ReplyDeleteThat's enough for me to invalidate his entire argument, though anything that starts of with "I was a very important person, listen to me" is another.
By stating up front that someone "committed serious misconduct" he's already prejudged them. I cannot think of a single instance of someone who "committed serious misconduct" that did not also fit within some form of criminal activity under the UCMJ. If a commander thinks that courts-martial are only for the guilty then we don't need commanders deciding on who goes to courts-martial.
But...many of the rest of his arguments have validity. I'm all for letting sexual assaults be sorted out by someone other than the commander.
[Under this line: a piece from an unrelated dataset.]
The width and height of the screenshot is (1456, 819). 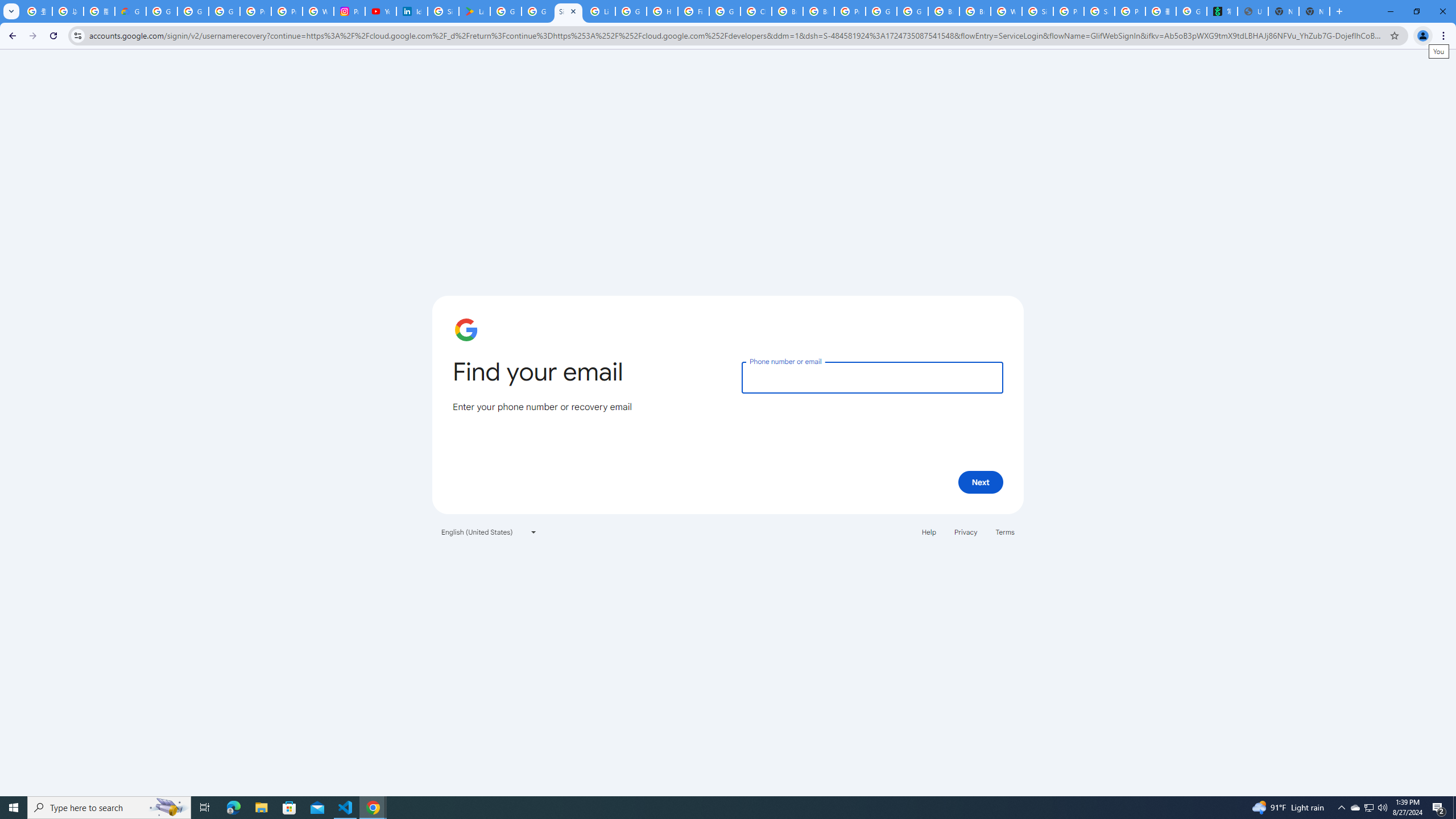 What do you see at coordinates (1416, 11) in the screenshot?
I see `'Restore'` at bounding box center [1416, 11].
Too many cases with limited evidence are handled at non-judicial punishment and ruin careers via a tool that limits individual rights and reduces the government's responsibilities. Likewise, I firmly believe that any sort of reform to the judicial system will simply show that commanders have been, for the most part, properly and fairly handling cases that made it to court-martial. Finally, when the reformed system shows itself to be as incapable, or probably less capable, of handling military sex assault cases the idea of commander centric military justice will be vindicated.
But, first and foremost, the commanders need to understand the law, their own obligations therein, and act with a sense of justice and not just one of punishment. If we could get that in any sort of reform then we'd be a long way towards being better.
Captain Junge, my friend, I am with you until your fourth graf. A person can't learn the law in a few hours. This is why we commission judge advocates who have (3-year) J.D.s, send them to school at C'ville, NPT, Montgomery for extended full-time instruction, and then pay for their year-long full-time LL.M.s. As for commanders understanding the law, experience teaches that too often they do not or understand it only superficially. What can one say after reading cases like the ones in which a Navy (sorry) O-6 was allowed to sit on a court even though she did not indulge the presumption of innocence, or a Coast Guard O-9 (!) was unaware of the statutory criteria for selecting court members? And why assume, as you seem to, that a system in which the disposition of serious offenses is in the hands of senior judge advocates outside the chain of command will crash and burn? What is the basis for your belief? Why so fatalistic?
ReplyDelete...so couple caveats(?)...
ReplyDelete"Commanders need to understand the law" does not mean they need to be lawyers. They must however, understand the law better than we've seen in order to properly ask for and receive advice from their lawyers.
Your follow on comments about not indulging the presumption of innocence and so on are applicable to my belief and contention.
As for why I believe the system outside the chain of command will crash and burn? It has nothing to do with anyone placed in charge of it and everything to do with the expectations placed upon the system. Today's populace wants to desperately believe each and every victim and do right by each and every victim. I understand that. However, our judicial system is not set up that way. To use a fraught and political example - much of the populace wanted Brett Kavanaugh convicted of an assault that could neither be proven or even his presence corroborated.
For all my criticisms and recognition of abuses, I think our military justice system as designed is good. It could be better but the "better" comes via education not from changing the system itself.